« Elle était toujours vivante » : cette famille paie l’euthanasie de sa chatte, elle réapparaît 18 mois plus tard

Faire euthanasier son animal, c’est déjà l’une des décisions les plus douloureuses qu’un propriétaire puisse prendre. Alors imaginez la sidération de cette famille américaine quand elle a appris, dix-huit mois après avoir payé pour cet acte, que leur chatte n’était jamais morte. Une histoire qui a de quoi glacer le sang, et qui pose une question simple : que fait-on vraiment de nos animaux une fois qu’on quitte la salle d’examen ?
Une décision déchirante prise pour le bien-être d’Annie
Tout commence en Géorgie, aux États-Unis, où la famille Jagt possède une chatte nommée Annie, âgée de 19 ans. Le félin traverse une fin de vie particulièrement éprouvante : il urine du sang, ne parvient plus à grimper sur sa chaise préférée et miaule la nuit, perdu dans sa propre maison.
Pour Brian Jagt, le propriétaire, les signes ne trompent pas. « Elle présentait les premiers signes de démence », confie-t-il au journal The Citizen. Le 14 février 2025, la famille se résout donc à l’impensable et conduit Annie chez le vétérinaire pour la faire euthanasier.
« Je me sentais coupable de l’avoir gardée aussi longtemps », admet Brian Jagt. La famille règle alors 300 euros de frais d’euthanasie et de crémation. Un certificat officiel est même délivré par la clinique, censé attester du décès de l’animal. Rien, à ce moment-là, ne laisse penser que cette histoire va rebondir de façon aussi troublante.
La vérité éclate dix-huit mois plus tard
C’est presque par hasard que les Jagt découvrent la vérité, un an et demi après ce qu’ils croyaient être un dernier adieu. Selon le magazine People, leur chatte n’a jamais été piquée. Un membre du personnel de la clinique l’aurait récupérée et maintenue en vie, à l’insu total de la famille.
Plus troublant encore, l’animal aurait continué à recevoir des soins vétérinaires réguliers pendant tout ce temps. Autrement dit, quelqu’un savait qu’Annie était vivante et a choisi de garder le silence, pendant que sa famille légitime la pleurait, convaincue de l’avoir accompagnée jusqu’au bout.

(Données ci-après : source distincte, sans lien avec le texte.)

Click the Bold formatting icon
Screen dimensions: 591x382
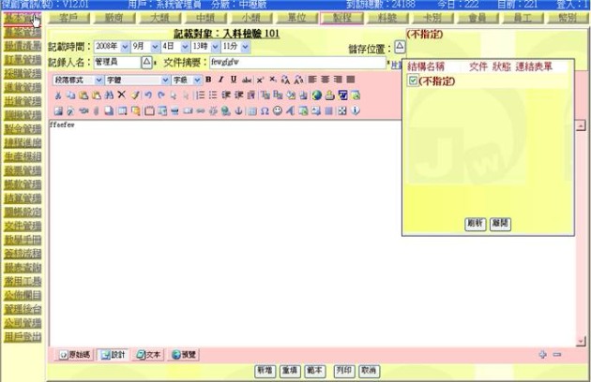pyautogui.click(x=209, y=81)
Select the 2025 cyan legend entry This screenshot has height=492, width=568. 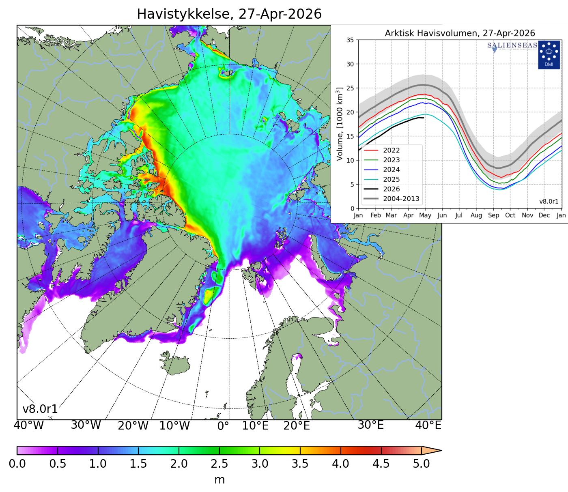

La clinique a fini par reconnaître les faits face aux questions posées. Le vétérinaire en charge du dossier aurait lui-même refusé de pratiquer l’euthanasie, estimant que l’état de santé d’Annie ne le justifiait pas médicalement. Mais au lieu de prévenir la famille, le personnel aurait pris seul la décision de garder la chatte, sans en informer ceux qui avaient payé pour la faire partir.

Une plainte pour vol et une famille sous le choc
Face à ce qu’ils considèrent comme une tromperie caractérisée, les Jagt ont saisi la police et déposé une plainte pour vol contre la clinique. Leur logique est simple : ils ont payé pour un service, un certificat leur a été remis, et pourtant l’animal ne leur a jamais été rendu ni son sort communiqué honnêtement.
L’affaire soulève une question de fond sur la confiance accordée aux structures vétérinaires lors de ces moments extrêmement sensibles. Quand une famille prend la décision de faire euthanasier un animal âgé et malade, elle s’attend à de la transparence, pas à un mensonge maintenu pendant un an et demi.
Pour l’instant, on ignore ce qu’il est advenu concrètement d’Annie durant cette période, ni dans quelles conditions exactes elle a été gardée en vie. Ce que l’on sait, c’est que la famille a dû composer avec un deuil qui n’en était pas un, une situation aussi rare que perturbante qui relance le débat sur les protocoles de fin de vie animale.
Une histoire qui rappelle, à sa façon, que la frontière entre compassion et malhonnêteté peut parfois être franchie sans que personne ne s’en aperçoive tout de suite. Reste à savoir si Annie a pu, elle, retrouver sa famille.